I felt that my father had something against Al Rashid. His manner was brusque. We normally treat guests with great respect, seating them in the place of honour, offering them the tastiest dishes, but my father was in a hostile mood and I didn't know the reason why.
You live in a country which is ruled by Christian infidels. Even if your infidels adhered to the precepts of the Quran and Hadiths of the prophet, it would not be enough, the Arab guest replied without blinking his eyes. He stared at those around him with the intensity of a hypnotist.
Do you think that none of the people in this room understand that they are ruled by the faithless? Do you think that they are not valorous enough to prevent this, and that this great mission is entrusted to you?
This was too much. Abdulaziz had crossed the boundaries of hospitality. In truth, he had insulted the guest.
It's not your fault. You lived in a totalitarian country. They repressed you, deliberately destroying you and sending you into exile into Kazakhstan.
Yes, and besides us they deported the Ingush, the Crimean Tatars, the Kalmyks, the Karachayevs, the Meskhetian Turks, the Azerbaijanis and many other peoples, my father replied.
You see, these infidels deported all the Muslims, said the Arab. Doku showed his agreement with a nod of the head. The other guests preferred to observe the contest without revealing their own opinions.
It is strange how you take such a hostile attitude towards Christians. As far as I know, you are Saudi Arabian, aren't you?
Al Rashid nodded his assent.
Well, several hundred miles from the holy city of Mecca, the city in which the Prophet Mohammed announced his holy mission, where the holy Kaaba lies, is an American military base. A military base of a Christian country.
Silenced reigned in the room. I hadn't known that fact. My father continued in an even tone.
As for Stalin, he not only exiled Muslims, but Russian Germans and Jews. If he hated only Muslims, he would have exiled only Muslims, so why did he have to deport Christians and Jews? What's more, if you want to insist that Stalin particularly singled out Muslims for repression, why didn't he exile other Muslim peoples of the Caucasus, such as the Lezgis, the Avars, the Dargins and others?
Al Rashid realised that he was dealing with a man who knew his history. He had probably not expected to find such a worthy opponent in this God-forsaken village. I was more astounded than anyone. After each of Al Rashid's rejoinders I doubted that Abdulaziz would find any comeback. For the Arab spoke the truth. We had been ruled by Christians; we had been deported during the Second World War. But my father's arguments disarmed Al Rashid. Under normal circumstances the Arab's reasoning would have been accepted, but it seemed weak today. I think it was at this moment that Al Rashid resorted to his final argument.
Stalin, more than anyone else, knew that it was the Chechens who were most capable of leading an uprising in the Caucasus. Therefore he didn't deport other Islamic peoples. What threat were they to him?
This answer put smiles on the faces of many people sitting around. Our guest had shown that he had no understanding of the Chechens, of our history, or of how we viewed ourselves today.

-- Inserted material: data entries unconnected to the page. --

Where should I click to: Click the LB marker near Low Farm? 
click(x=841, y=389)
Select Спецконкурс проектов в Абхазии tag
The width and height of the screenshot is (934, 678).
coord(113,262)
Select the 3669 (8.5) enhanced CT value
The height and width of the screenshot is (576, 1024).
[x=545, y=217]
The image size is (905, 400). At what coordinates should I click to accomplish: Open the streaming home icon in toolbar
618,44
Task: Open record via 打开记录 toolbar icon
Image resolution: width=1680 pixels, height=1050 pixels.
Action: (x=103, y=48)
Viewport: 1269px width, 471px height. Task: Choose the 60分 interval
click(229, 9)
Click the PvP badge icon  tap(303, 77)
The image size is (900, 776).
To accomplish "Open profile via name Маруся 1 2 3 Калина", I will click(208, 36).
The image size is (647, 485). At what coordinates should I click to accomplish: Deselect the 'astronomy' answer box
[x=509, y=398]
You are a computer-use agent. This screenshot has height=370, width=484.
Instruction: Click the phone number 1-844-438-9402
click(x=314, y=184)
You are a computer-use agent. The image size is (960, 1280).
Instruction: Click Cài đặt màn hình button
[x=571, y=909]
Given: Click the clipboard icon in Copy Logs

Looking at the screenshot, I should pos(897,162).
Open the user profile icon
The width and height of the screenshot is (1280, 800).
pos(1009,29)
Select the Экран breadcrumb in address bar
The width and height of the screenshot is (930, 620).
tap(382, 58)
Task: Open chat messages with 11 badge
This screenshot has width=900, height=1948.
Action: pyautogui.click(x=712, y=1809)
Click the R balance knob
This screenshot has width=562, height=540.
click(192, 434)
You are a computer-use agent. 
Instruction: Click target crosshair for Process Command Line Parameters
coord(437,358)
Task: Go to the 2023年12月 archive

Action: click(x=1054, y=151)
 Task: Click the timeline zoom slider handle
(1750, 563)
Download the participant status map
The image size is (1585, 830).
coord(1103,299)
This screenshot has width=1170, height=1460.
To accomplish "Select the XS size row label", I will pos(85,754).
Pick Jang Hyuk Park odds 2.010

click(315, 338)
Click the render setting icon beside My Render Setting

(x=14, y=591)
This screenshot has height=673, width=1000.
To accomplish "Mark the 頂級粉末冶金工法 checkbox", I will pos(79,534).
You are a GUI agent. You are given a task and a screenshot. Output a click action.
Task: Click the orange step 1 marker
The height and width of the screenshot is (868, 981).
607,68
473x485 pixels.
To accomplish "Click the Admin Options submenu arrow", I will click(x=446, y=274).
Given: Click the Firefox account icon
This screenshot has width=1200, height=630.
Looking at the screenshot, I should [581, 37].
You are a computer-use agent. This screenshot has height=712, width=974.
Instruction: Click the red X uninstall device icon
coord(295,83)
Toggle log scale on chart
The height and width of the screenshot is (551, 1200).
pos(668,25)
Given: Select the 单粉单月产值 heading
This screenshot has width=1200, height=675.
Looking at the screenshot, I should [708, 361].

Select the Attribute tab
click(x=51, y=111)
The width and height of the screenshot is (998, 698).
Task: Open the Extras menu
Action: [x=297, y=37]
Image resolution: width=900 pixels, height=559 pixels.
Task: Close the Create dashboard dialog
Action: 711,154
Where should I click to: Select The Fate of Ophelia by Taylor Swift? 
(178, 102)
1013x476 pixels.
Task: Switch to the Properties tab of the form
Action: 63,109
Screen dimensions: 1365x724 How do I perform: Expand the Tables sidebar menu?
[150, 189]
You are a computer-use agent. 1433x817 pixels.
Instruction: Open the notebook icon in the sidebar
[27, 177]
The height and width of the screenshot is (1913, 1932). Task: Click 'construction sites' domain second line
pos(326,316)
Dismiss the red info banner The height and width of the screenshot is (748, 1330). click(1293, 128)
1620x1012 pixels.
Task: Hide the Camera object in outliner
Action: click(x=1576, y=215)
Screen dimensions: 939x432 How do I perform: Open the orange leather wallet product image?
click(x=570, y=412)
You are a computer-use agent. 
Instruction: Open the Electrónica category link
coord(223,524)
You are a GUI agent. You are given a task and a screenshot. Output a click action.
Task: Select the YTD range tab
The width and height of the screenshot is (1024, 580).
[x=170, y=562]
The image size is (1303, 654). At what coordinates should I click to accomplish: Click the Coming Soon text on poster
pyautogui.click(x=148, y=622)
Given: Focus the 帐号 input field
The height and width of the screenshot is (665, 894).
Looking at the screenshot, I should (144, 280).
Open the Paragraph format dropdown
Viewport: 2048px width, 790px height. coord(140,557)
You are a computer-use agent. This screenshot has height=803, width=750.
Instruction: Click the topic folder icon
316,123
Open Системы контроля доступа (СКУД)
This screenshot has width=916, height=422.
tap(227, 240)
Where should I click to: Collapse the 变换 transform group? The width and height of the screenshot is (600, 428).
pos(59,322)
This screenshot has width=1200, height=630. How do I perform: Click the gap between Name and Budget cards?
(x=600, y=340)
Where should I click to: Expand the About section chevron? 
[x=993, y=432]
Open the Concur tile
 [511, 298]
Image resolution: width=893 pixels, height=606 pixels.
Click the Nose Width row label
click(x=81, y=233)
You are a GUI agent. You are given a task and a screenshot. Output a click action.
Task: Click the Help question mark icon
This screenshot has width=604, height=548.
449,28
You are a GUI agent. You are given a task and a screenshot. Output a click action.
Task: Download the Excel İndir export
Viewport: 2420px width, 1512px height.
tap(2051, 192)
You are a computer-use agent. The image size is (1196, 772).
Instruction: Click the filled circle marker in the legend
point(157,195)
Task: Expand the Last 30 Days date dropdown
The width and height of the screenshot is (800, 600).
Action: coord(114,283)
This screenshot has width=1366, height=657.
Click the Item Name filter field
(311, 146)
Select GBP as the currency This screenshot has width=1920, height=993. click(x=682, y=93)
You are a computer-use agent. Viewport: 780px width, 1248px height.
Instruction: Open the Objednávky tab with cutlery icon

You evidently have a poor knowledge of the history of these parts. Long ago, when the Russians came to make war here, uprisings against the Russians in Chechnya and the Caucasus were led by the Imam Shamil. He was an Avar by nationality. Allah forbid that you ever come among a gathering where there are both Chechens and Avars and say what you've just said. They won't forgive mistakes like that. But we can leave this subject of Russians and our past and our future. My father paused and then got up and walked calmly to the door. On the threshold he turned to face Al Rashid for the last time.
I doubt that you love us Chechens more than we love ourselves, or care for the purity of our religion more than we do, or wish for more good for our children. Furthermore, "Not a single country shall achieve glory by adopting another country's customs". Having spoken these words he bid us a quiet farewell and left the room. After a minute we followed him. The faces of the Arab and Doku were red as they struggled to conceal their anger.